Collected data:
------------------------------------------------------------

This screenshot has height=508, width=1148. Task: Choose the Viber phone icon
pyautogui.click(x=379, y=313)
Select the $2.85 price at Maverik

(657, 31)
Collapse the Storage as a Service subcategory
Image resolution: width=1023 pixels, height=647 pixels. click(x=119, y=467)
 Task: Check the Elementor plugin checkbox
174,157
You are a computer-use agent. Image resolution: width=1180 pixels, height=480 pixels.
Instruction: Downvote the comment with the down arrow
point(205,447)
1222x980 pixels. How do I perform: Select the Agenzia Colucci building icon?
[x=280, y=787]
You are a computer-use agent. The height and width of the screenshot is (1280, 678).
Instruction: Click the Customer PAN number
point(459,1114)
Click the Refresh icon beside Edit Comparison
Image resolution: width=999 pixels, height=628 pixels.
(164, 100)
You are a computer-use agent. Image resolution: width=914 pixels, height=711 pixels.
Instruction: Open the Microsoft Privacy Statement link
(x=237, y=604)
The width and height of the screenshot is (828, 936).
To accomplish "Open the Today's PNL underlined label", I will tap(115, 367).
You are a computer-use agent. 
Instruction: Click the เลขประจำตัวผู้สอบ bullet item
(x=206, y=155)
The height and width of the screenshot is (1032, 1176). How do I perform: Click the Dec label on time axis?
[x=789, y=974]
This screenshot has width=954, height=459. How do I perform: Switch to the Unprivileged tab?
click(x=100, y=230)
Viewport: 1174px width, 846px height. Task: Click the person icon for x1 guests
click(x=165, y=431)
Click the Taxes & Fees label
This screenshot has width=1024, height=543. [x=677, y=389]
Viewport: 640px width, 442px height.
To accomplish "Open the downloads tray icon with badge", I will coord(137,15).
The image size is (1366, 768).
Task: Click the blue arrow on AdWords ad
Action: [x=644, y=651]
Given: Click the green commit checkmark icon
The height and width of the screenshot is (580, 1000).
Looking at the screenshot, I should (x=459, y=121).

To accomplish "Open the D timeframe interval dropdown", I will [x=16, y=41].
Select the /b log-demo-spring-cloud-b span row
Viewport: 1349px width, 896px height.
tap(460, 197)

------------------------------------------------------------

> TASK DIRECTIONS
Identify the lines of the entries containing the string "agent". Copy each such line.

> SOLUTION BELOW
You are a computer-use agent. Image resolution: width=1180 pixels, height=480 pixels.
You are a computer-use agent. The height and width of the screenshot is (1280, 678).
You are a computer-use agent. Image resolution: width=914 pixels, height=711 pixels.
You are a computer-use agent. 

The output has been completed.